Material for the task |
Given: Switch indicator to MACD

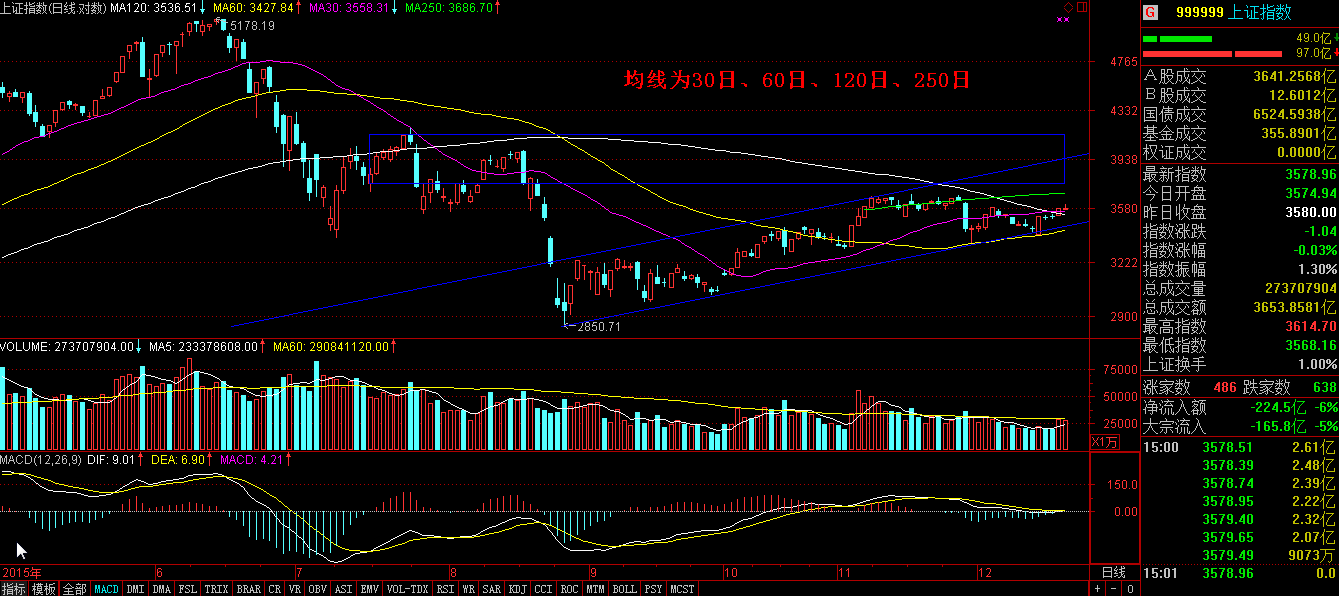Looking at the screenshot, I should (106, 589).
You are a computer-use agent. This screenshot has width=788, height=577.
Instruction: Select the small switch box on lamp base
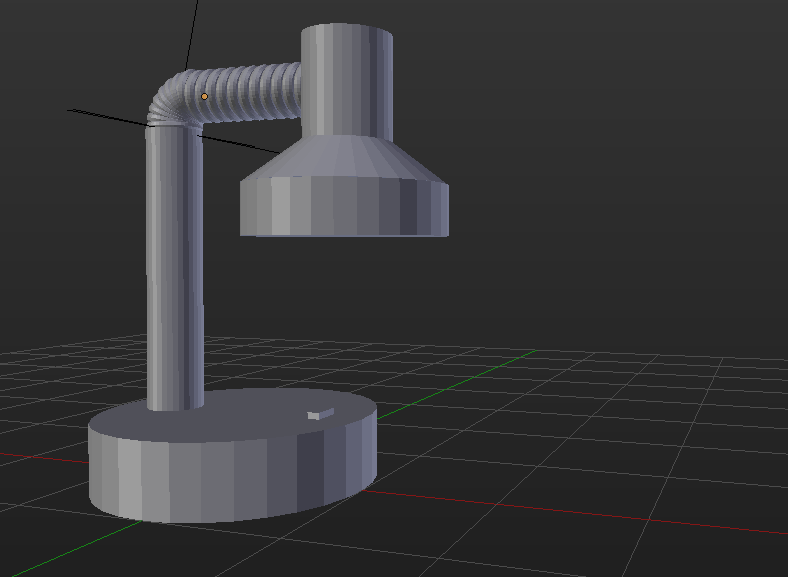click(321, 414)
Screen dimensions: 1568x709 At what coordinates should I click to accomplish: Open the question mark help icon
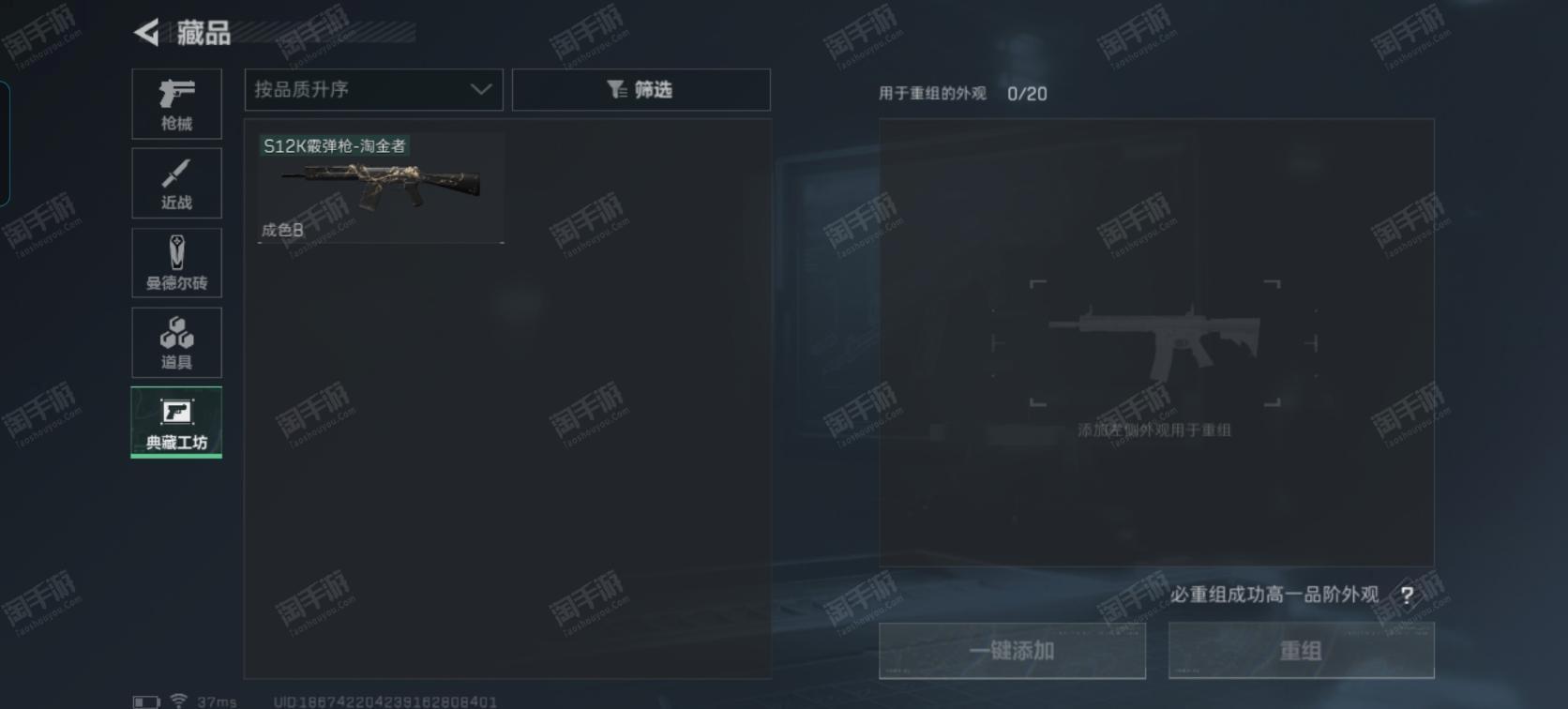1406,595
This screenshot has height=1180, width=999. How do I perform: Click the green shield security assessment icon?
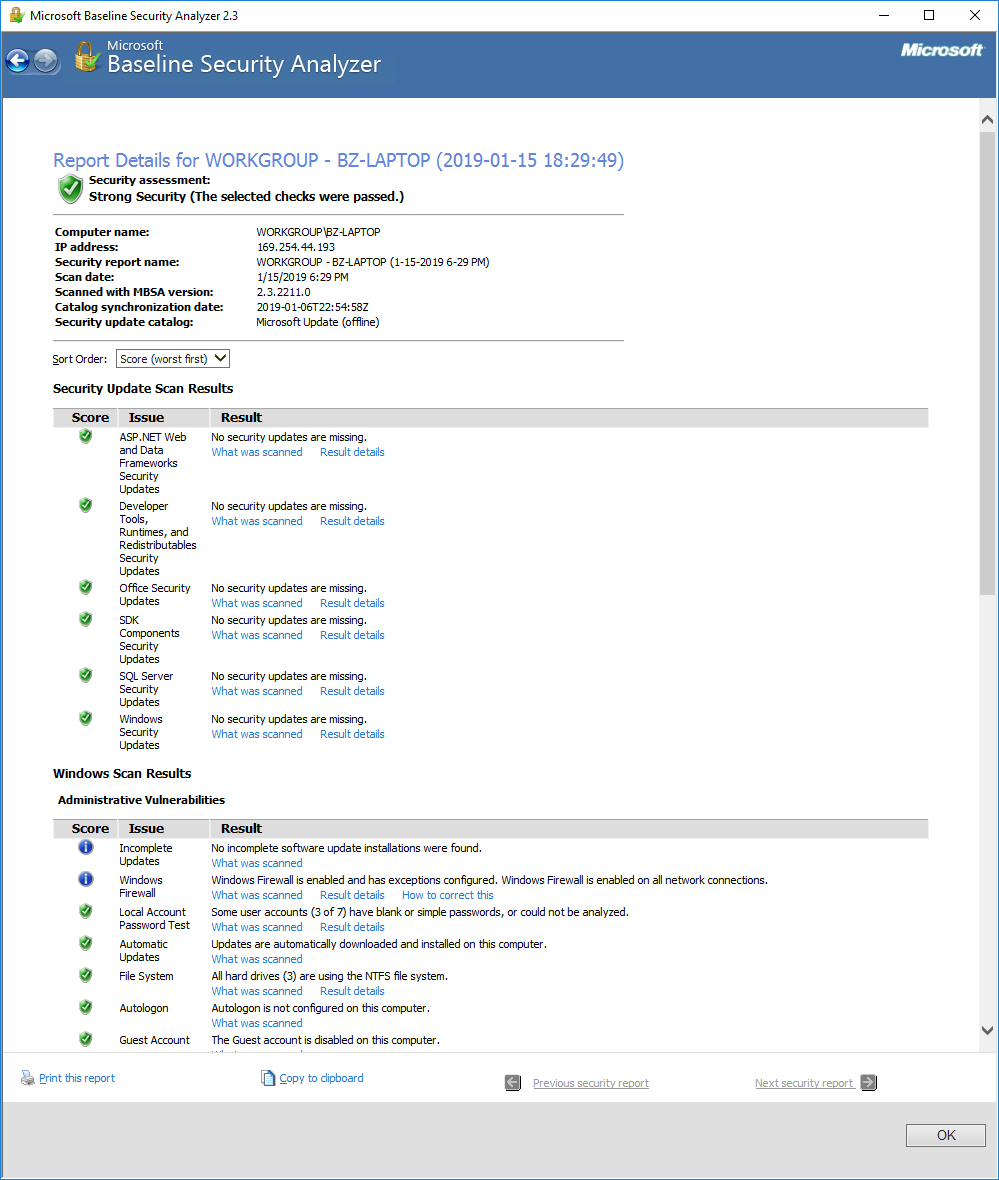click(70, 188)
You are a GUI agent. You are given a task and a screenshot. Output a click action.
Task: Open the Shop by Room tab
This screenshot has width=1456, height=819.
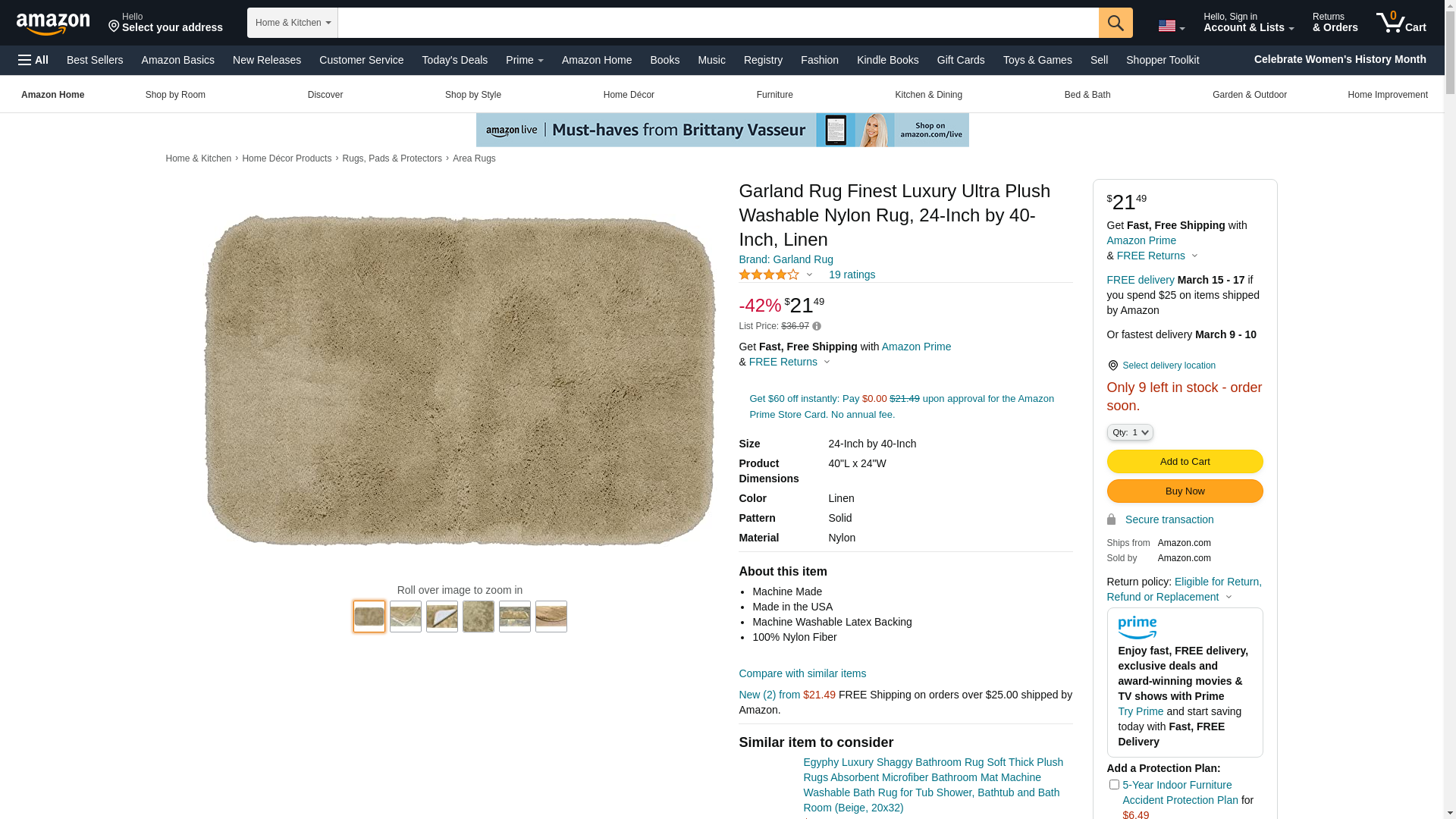(175, 95)
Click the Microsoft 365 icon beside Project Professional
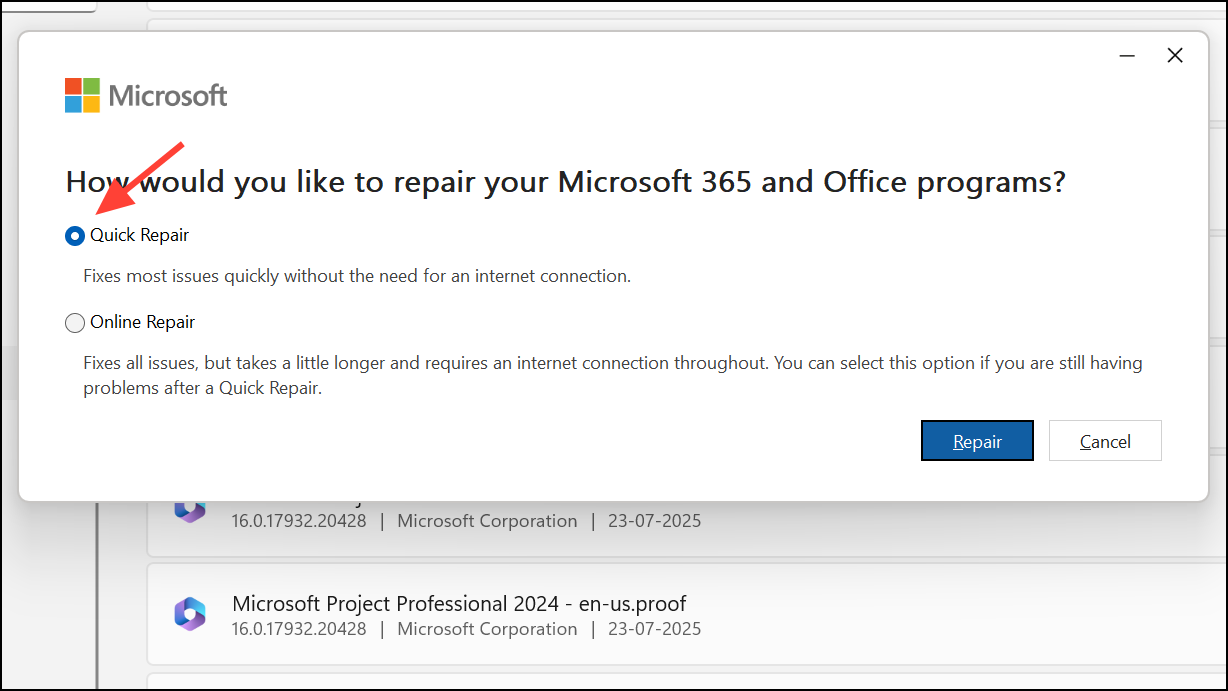Screen dimensions: 1228x691 [x=189, y=614]
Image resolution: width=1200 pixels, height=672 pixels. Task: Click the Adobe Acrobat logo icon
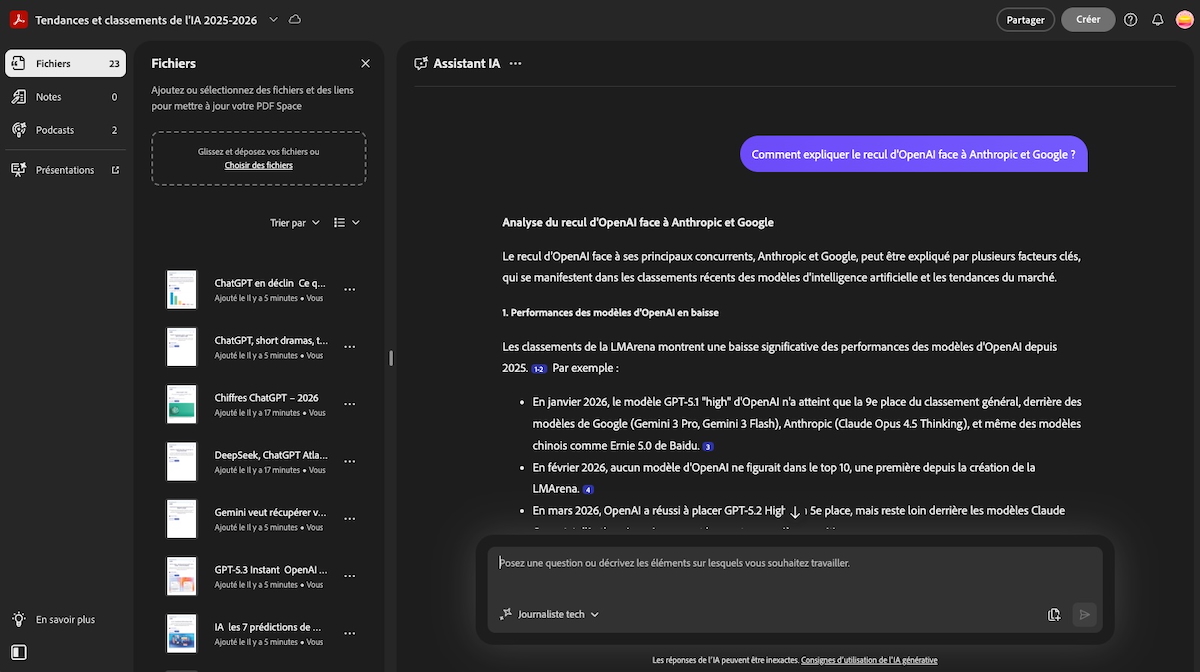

Short exercise | Rewrite the lines above, changing every "icon" to "button" and keeping everything else the same. Leave the pictures out.

Solution for this task |
Given: Switch indicator to MACD

Looking at the screenshot, I should (106, 589).
You are a computer-use agent. This screenshot has width=788, height=577.
Instruction: Select the small switch box on lamp base
click(321, 414)
Screen dimensions: 1568x709 At what coordinates should I click to accomplish: Open the question mark help button
1406,595
This screenshot has height=1180, width=999. How do I perform: Click the green shield security assessment button?
click(70, 188)
You are a GUI agent. You are given a task and a screenshot. Output a click action.
Task: Open the Shop by Room tab
This screenshot has width=1456, height=819.
(175, 95)
Click the Microsoft 365 button beside Project Professional
Screen dimensions: 1228x691 [x=189, y=614]
Image resolution: width=1200 pixels, height=672 pixels. Task: Click the Adobe Acrobat logo button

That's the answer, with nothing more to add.